╭─ RECORDS SHOWN
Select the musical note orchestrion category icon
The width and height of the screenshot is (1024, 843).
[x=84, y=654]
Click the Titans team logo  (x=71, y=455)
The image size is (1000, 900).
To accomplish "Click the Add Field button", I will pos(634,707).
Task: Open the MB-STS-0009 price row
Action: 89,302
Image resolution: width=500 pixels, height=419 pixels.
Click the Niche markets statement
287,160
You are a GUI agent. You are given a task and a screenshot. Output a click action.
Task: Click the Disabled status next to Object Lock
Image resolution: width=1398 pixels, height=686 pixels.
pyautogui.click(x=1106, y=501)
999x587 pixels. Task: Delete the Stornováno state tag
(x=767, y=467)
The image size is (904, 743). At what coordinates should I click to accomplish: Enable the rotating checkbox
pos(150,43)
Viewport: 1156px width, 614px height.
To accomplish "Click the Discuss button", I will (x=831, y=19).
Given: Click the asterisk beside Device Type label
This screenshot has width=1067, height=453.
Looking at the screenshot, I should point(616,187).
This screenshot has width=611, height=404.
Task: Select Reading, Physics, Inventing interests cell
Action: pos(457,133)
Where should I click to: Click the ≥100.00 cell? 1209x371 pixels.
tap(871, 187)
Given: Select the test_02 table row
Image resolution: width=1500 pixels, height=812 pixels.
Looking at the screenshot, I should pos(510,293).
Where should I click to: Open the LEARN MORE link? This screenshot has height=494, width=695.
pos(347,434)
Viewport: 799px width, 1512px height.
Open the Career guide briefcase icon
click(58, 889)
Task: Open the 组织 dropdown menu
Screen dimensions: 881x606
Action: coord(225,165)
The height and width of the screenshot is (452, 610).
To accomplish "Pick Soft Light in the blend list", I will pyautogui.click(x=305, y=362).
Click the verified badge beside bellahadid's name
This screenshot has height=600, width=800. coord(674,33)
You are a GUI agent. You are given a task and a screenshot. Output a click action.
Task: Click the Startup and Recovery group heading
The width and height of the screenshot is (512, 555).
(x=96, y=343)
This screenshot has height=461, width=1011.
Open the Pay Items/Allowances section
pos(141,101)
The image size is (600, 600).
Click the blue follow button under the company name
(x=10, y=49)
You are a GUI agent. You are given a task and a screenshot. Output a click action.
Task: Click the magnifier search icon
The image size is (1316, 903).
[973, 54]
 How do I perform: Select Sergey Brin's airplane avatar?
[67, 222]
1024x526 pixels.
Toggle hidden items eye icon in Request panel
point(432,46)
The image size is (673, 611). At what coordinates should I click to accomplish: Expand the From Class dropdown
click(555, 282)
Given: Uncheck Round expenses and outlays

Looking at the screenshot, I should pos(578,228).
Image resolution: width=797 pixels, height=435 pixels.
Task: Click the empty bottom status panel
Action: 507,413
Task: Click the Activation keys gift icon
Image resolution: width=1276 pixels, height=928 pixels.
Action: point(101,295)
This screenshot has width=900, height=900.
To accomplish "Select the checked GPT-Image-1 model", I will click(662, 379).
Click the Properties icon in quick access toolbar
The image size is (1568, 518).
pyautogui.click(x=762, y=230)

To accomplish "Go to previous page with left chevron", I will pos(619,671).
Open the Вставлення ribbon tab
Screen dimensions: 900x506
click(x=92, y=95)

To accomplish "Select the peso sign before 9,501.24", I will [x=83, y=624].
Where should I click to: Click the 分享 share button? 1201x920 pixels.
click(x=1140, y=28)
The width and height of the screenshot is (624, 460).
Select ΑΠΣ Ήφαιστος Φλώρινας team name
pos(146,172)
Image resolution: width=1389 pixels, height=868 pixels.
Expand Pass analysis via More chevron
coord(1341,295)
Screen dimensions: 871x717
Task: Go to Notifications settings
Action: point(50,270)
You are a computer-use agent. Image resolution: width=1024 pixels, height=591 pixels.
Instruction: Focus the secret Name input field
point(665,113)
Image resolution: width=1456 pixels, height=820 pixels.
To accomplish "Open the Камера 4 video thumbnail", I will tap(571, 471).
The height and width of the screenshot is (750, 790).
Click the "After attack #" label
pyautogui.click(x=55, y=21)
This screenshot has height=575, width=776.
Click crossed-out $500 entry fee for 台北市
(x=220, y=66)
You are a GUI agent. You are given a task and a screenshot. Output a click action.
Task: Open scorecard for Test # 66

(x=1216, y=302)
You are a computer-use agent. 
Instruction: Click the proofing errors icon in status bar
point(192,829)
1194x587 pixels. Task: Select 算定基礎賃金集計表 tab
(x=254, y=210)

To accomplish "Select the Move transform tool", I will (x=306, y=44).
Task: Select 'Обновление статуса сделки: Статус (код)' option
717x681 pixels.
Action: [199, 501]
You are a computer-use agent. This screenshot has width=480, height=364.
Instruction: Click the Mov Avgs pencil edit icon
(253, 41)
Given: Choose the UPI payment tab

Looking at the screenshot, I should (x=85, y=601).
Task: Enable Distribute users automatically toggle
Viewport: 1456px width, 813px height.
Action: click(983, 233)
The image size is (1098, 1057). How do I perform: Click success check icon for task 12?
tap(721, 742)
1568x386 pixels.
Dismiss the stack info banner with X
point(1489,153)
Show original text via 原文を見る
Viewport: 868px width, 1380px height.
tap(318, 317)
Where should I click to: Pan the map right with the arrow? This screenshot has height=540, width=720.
╰─
_TASK TO COMPLETE_. Only the lines from the one containing "Viewport: 1456px width, 813px height." through the end of the entries above should be written out, exactly and in full.

_RESULT_.
Viewport: 1456px width, 813px height.
Action: click(983, 233)
The image size is (1098, 1057). How do I perform: Click success check icon for task 12?
tap(721, 742)
1568x386 pixels.
Dismiss the stack info banner with X
point(1489,153)
Show original text via 原文を見る
Viewport: 868px width, 1380px height.
tap(318, 317)
Where should I click to: Pan the map right with the arrow? This screenshot has height=540, width=720.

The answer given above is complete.